INFORMATION Block Start

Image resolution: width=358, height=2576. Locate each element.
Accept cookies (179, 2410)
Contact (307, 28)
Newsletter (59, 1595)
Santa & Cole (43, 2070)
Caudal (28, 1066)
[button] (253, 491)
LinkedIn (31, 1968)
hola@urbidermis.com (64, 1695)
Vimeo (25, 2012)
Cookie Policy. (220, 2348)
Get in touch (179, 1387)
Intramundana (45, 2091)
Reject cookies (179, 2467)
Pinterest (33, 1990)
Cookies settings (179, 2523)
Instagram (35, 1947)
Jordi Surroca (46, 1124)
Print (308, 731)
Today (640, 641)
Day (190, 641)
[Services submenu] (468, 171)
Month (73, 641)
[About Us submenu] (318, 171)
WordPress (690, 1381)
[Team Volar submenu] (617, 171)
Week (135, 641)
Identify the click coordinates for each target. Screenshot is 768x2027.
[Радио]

INFORMATION Block End

## REQUIREMENT
Select and copy every line of the material that holds the string "each".

## RESULT OF THIS EXERCISE
Image resolution: width=358, height=2576. Locate each element.
Identify the click coordinates for each target. Screenshot is 768x2027.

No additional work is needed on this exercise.